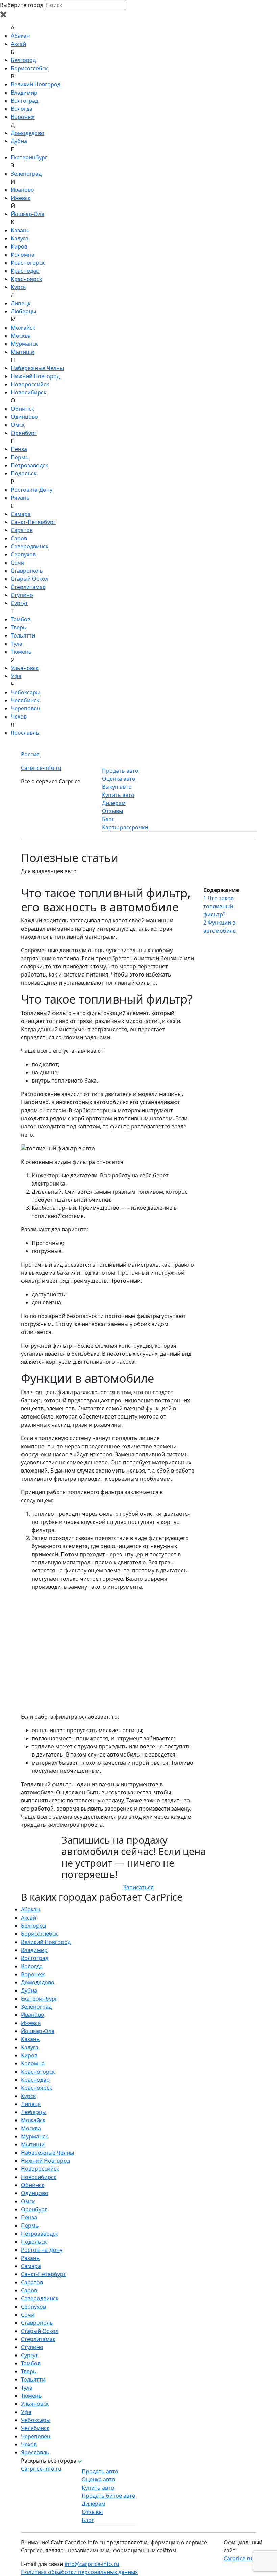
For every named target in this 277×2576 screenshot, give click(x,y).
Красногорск (28, 262)
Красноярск (26, 279)
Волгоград (24, 100)
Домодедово (27, 133)
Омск (18, 424)
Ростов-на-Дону (31, 489)
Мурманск (24, 343)
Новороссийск (30, 384)
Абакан (20, 36)
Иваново (22, 189)
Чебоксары (25, 692)
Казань (20, 230)
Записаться (138, 1887)
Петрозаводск (29, 465)
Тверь (18, 627)
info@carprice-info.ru (92, 2564)
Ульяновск (25, 668)
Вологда (21, 108)
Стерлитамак (28, 587)
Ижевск (20, 198)
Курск (18, 287)
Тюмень (21, 651)
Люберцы (23, 311)
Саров (19, 538)
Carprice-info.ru (41, 768)
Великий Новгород (35, 84)
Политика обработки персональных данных (79, 2572)
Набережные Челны (37, 368)
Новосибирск (28, 392)
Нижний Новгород (35, 376)
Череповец (25, 708)
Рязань (20, 497)
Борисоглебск (29, 68)
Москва (21, 335)
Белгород (23, 60)
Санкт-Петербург (33, 522)
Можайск (23, 327)
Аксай (18, 44)
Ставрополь (27, 570)
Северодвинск (29, 546)
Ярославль (25, 732)
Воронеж (23, 117)
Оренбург (24, 433)
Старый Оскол (29, 578)
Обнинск (22, 408)
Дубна (19, 141)
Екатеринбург (29, 157)
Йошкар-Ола (27, 214)
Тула (16, 643)
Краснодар (25, 271)
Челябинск (25, 700)
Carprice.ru (238, 2558)
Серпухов (23, 554)
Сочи (17, 562)
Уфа (16, 676)
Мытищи (22, 352)
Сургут (19, 603)
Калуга (19, 238)
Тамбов (20, 619)
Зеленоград (26, 173)
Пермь (20, 457)
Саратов (22, 530)
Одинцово (24, 416)
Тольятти (23, 635)
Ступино (22, 595)
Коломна (22, 254)
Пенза (19, 449)
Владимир (24, 92)
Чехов (19, 716)
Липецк (20, 303)
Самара (21, 514)
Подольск (23, 473)
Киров (19, 246)
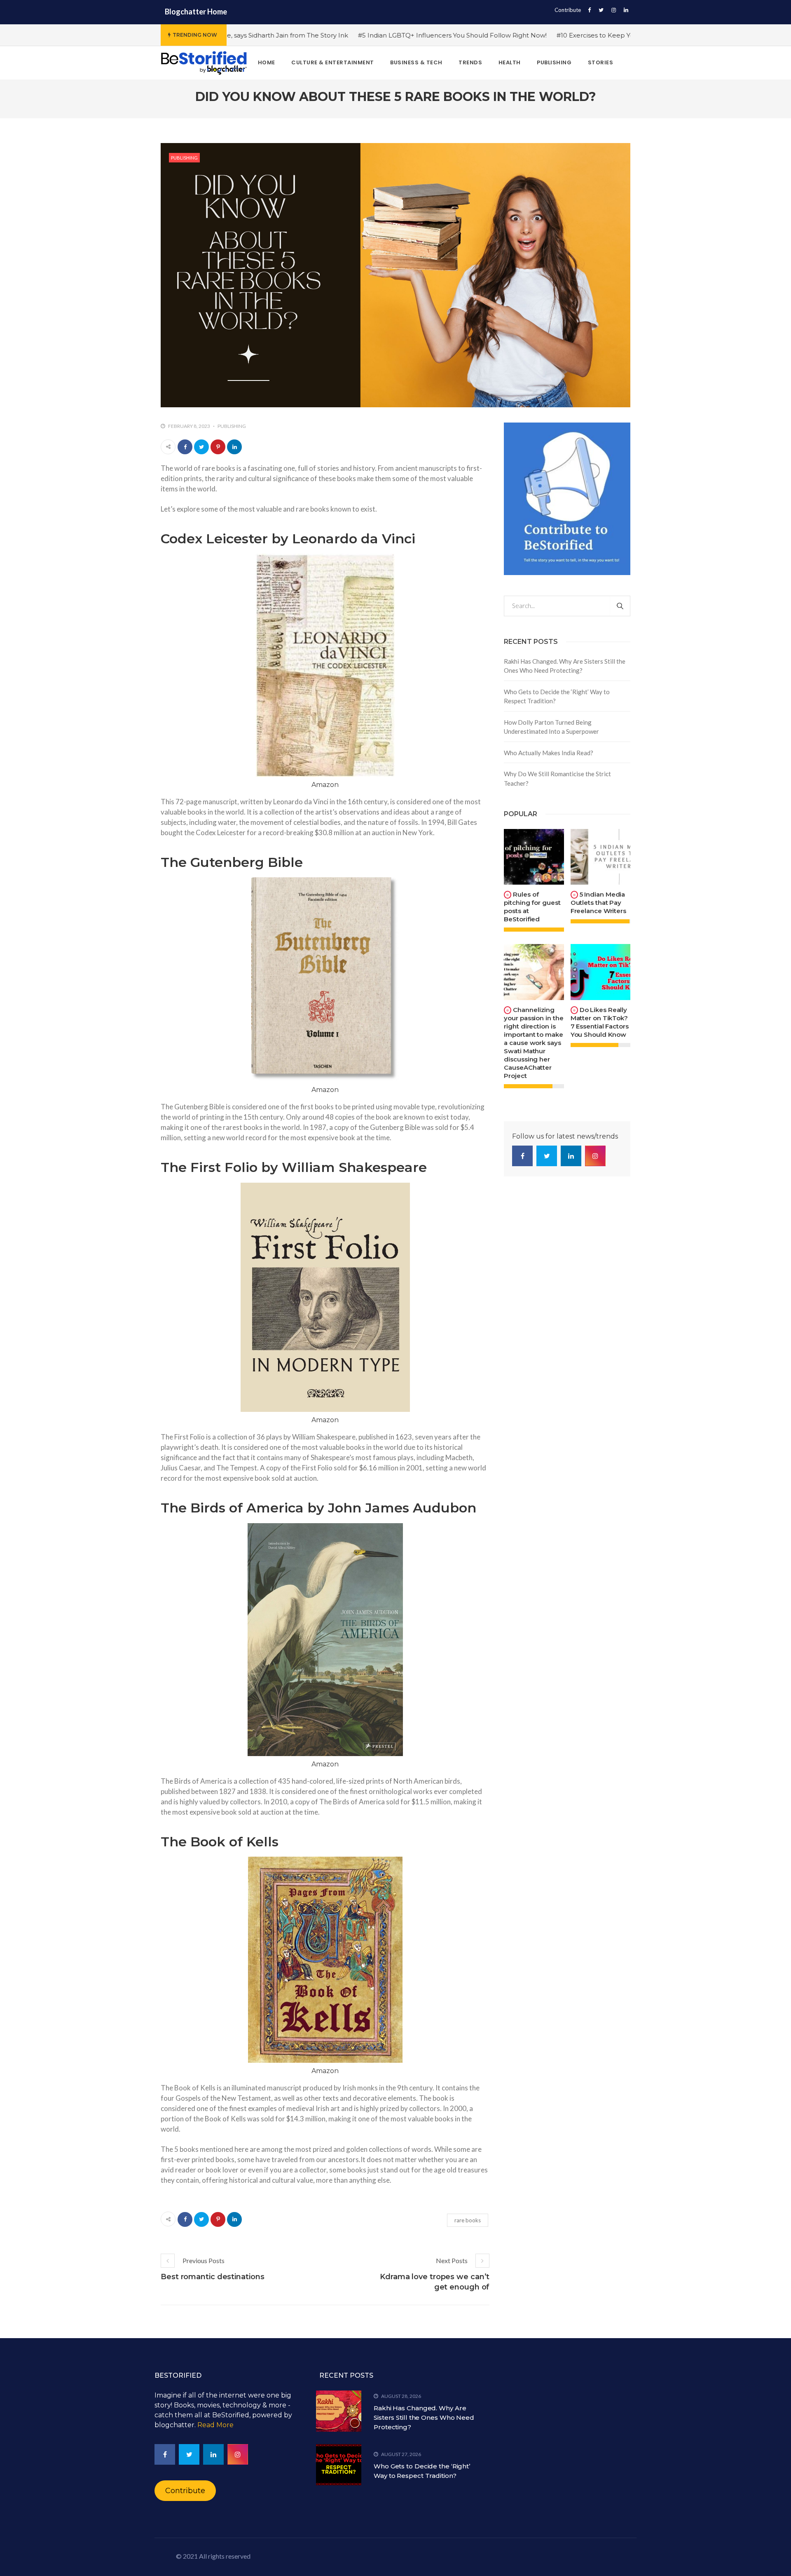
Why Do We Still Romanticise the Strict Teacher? (557, 778)
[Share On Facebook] (185, 446)
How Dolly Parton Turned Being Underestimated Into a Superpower (551, 727)
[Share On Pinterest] (218, 446)
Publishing (184, 157)
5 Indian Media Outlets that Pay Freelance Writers (598, 902)
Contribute (568, 10)
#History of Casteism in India (585, 35)
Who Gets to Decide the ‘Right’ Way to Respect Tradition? (557, 696)
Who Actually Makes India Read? (548, 752)
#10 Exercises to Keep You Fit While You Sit (464, 35)
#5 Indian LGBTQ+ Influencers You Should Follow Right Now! (293, 35)
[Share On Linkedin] (234, 446)
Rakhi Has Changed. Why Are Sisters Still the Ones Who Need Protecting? (564, 666)
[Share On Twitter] (201, 446)
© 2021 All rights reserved (213, 2556)
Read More (215, 2425)
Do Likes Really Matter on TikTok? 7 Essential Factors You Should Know (600, 1022)
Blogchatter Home (196, 11)
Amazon (325, 785)
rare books (467, 2220)
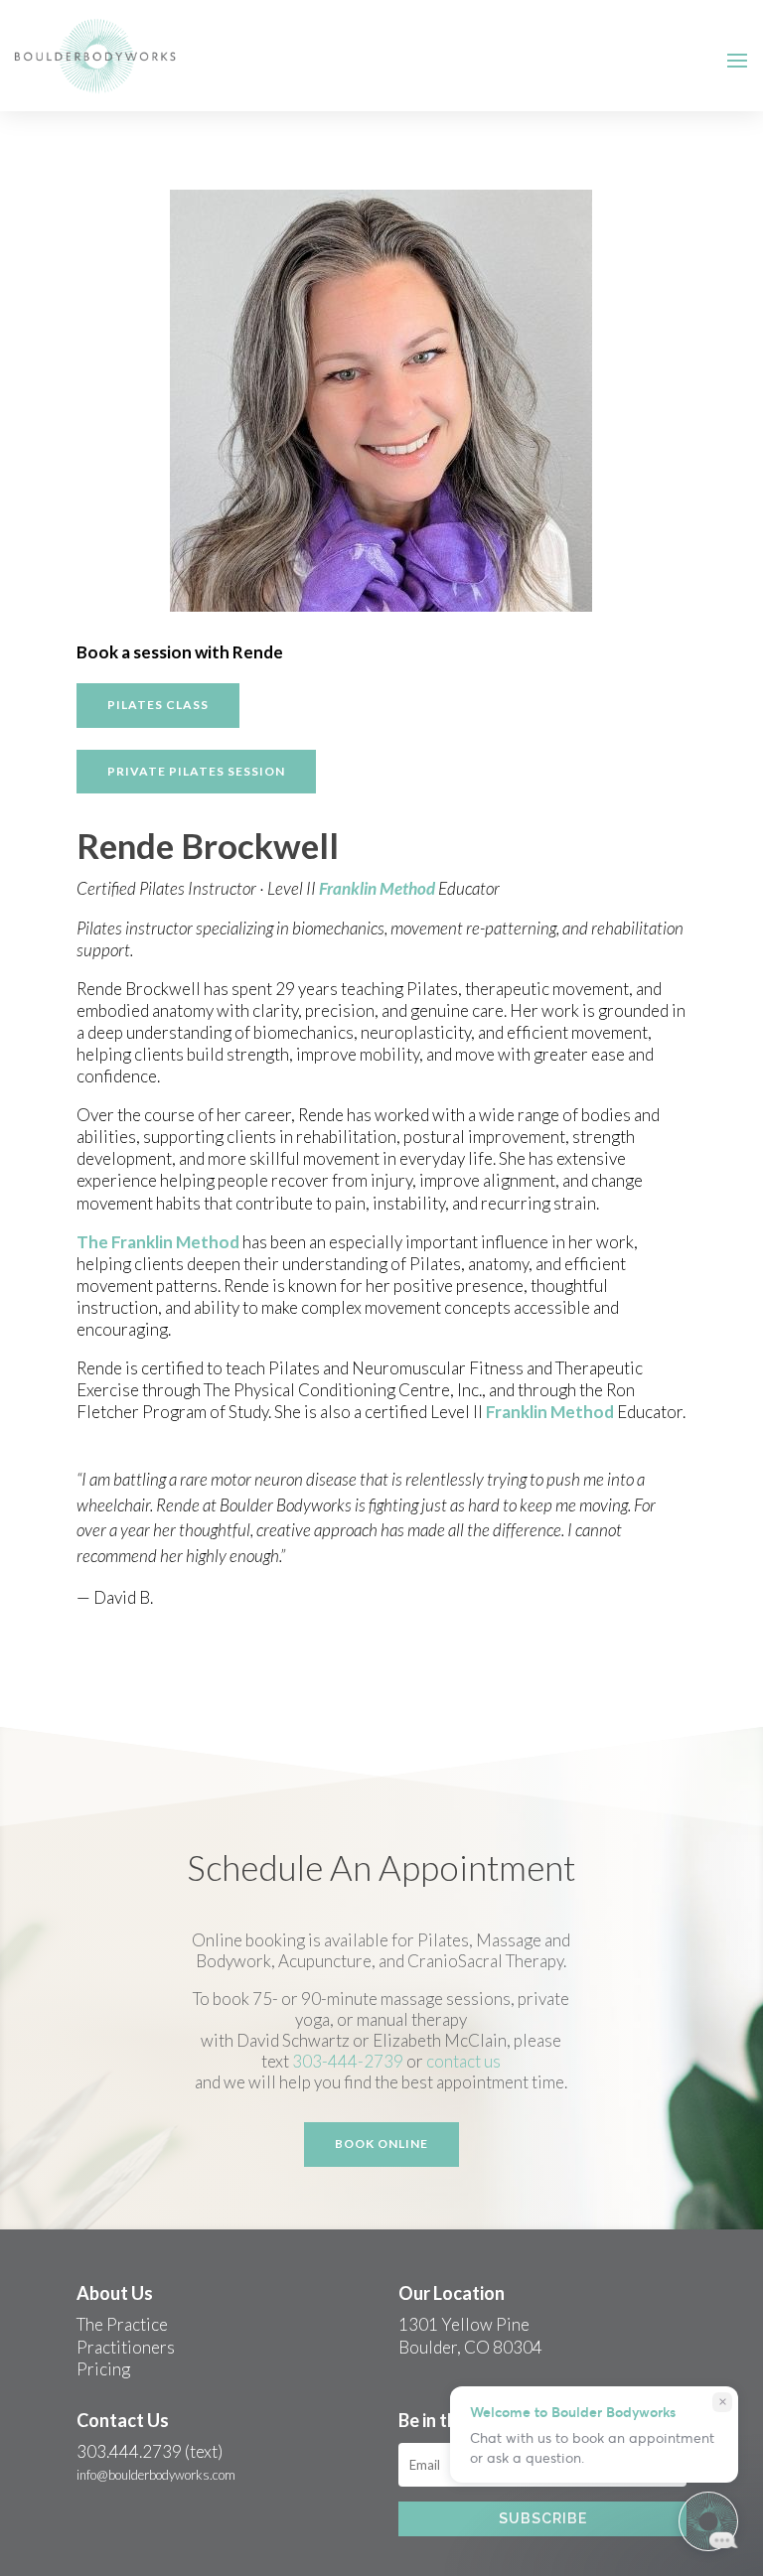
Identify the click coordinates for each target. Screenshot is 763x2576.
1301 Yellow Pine (464, 2324)
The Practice (122, 2324)
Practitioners (125, 2347)
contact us (463, 2061)
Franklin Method (377, 888)
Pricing (103, 2369)
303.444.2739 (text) (149, 2451)
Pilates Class (158, 704)
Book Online (381, 2143)
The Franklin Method (157, 1241)
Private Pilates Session (196, 771)
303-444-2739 (347, 2061)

**What to produce**
Nothing but a number should be given: how many lines in the listing hold the word "Still".

**Exercise response**
2